#### What you are asked to do
Among the entries below, how many lines hold "agent"? Reply with the number only.

Dataset entries
=-=-=-=-=
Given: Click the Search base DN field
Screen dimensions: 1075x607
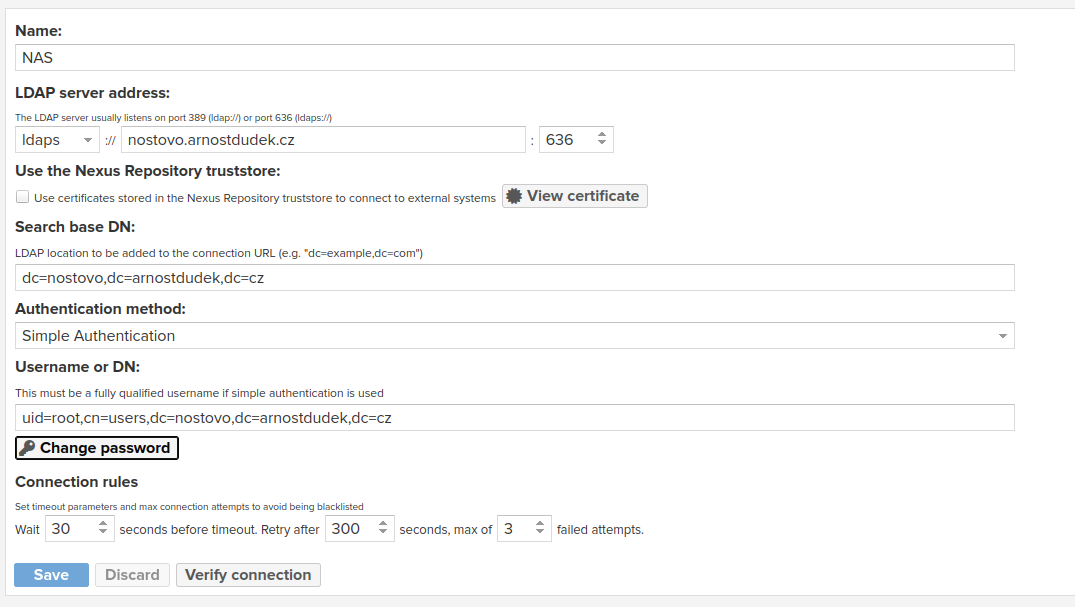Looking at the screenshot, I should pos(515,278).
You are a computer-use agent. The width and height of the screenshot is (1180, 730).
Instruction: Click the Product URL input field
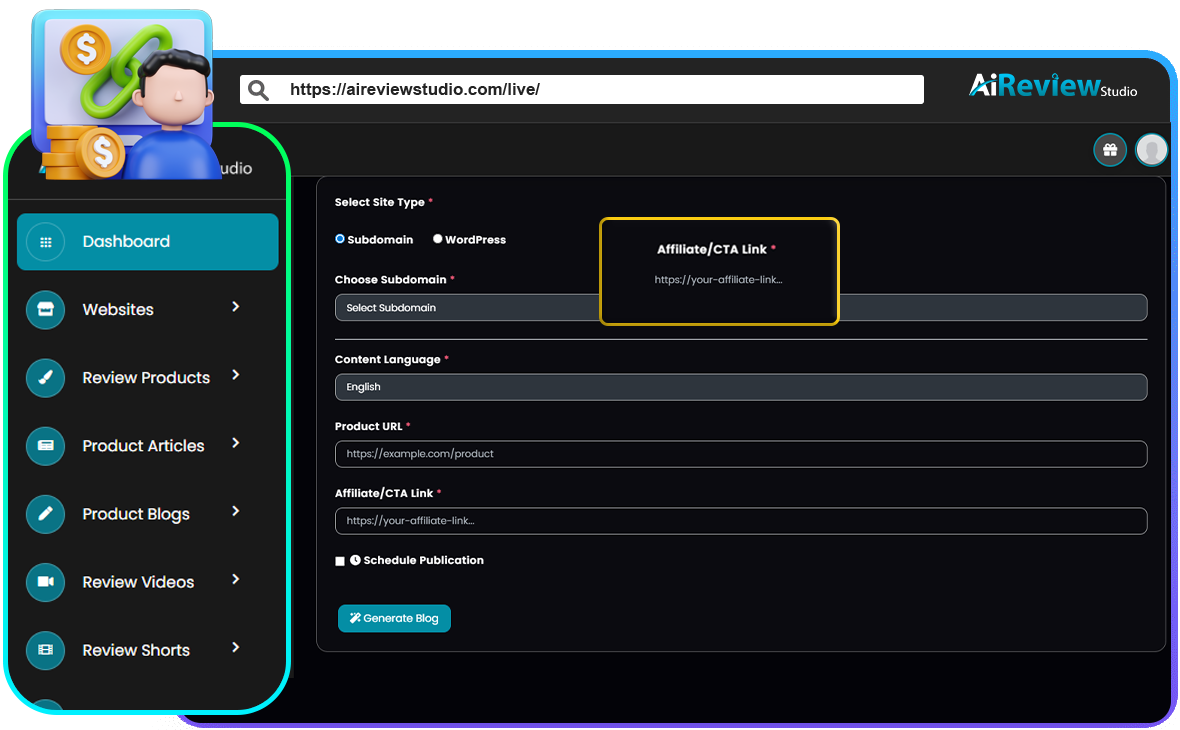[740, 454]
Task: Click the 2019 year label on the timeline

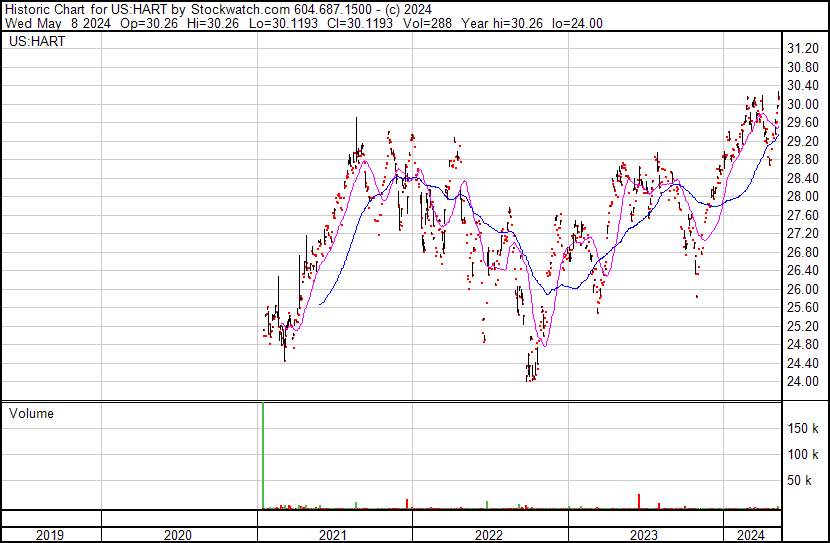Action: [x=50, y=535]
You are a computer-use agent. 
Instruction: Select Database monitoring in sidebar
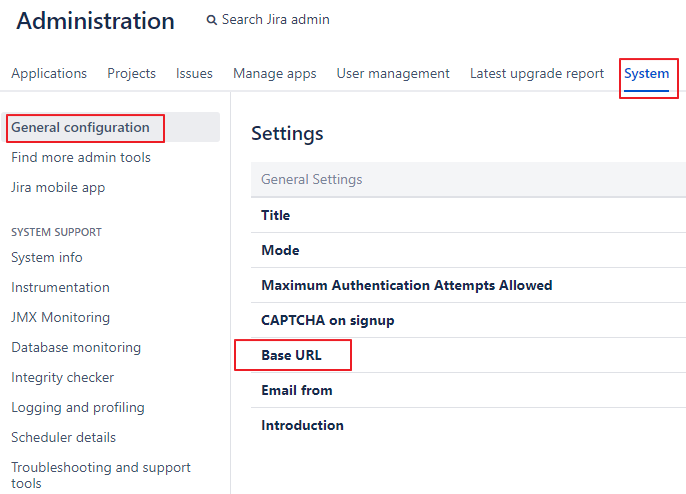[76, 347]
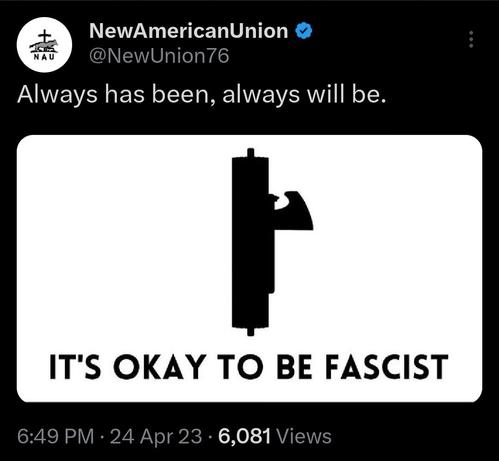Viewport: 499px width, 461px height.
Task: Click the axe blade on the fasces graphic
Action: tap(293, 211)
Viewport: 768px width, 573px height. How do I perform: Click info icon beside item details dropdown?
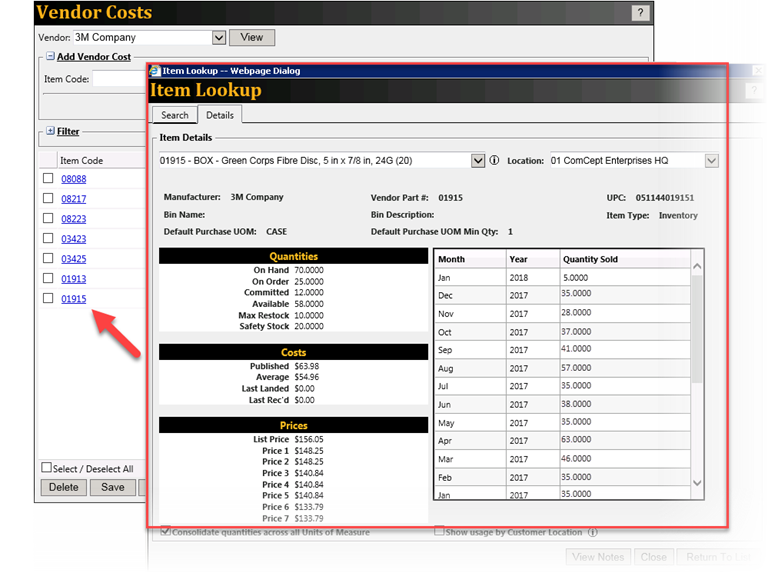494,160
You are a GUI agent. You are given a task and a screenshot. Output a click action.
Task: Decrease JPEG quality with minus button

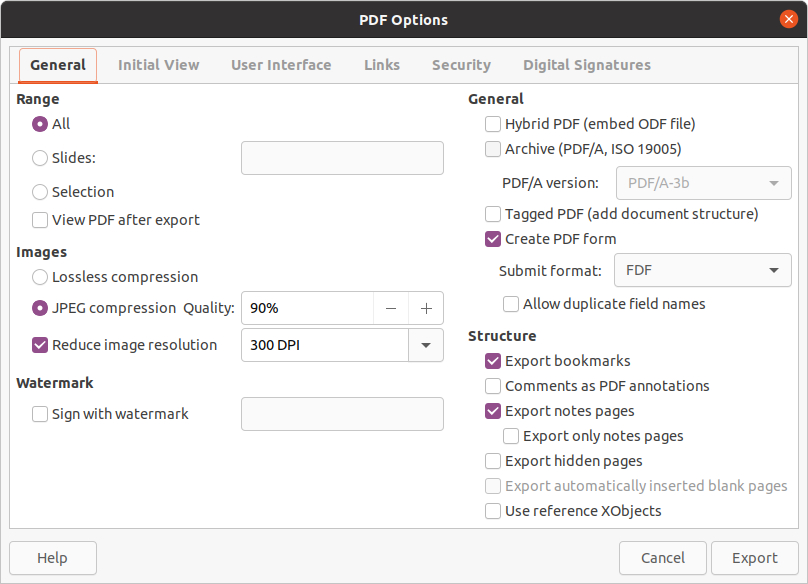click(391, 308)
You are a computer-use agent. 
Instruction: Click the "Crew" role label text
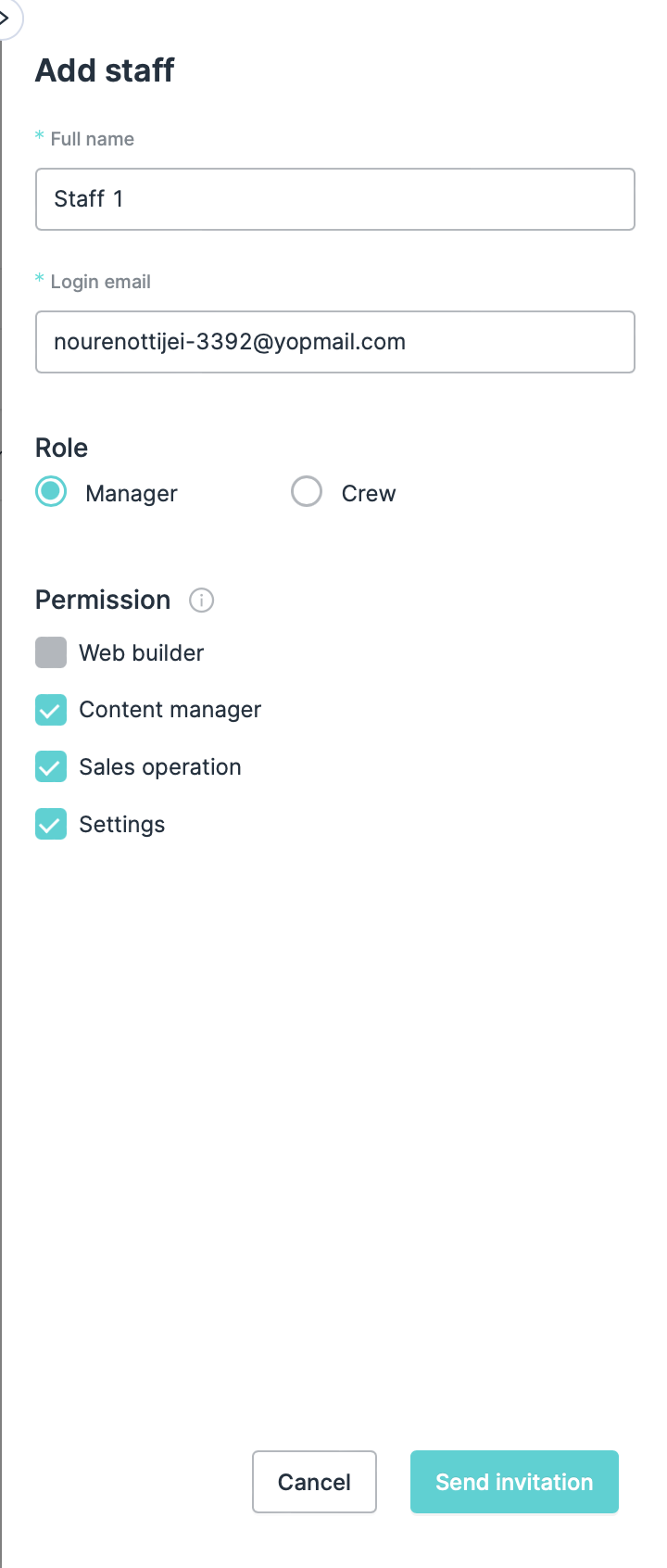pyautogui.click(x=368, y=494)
=-=-=-=-=
#### Answer section
4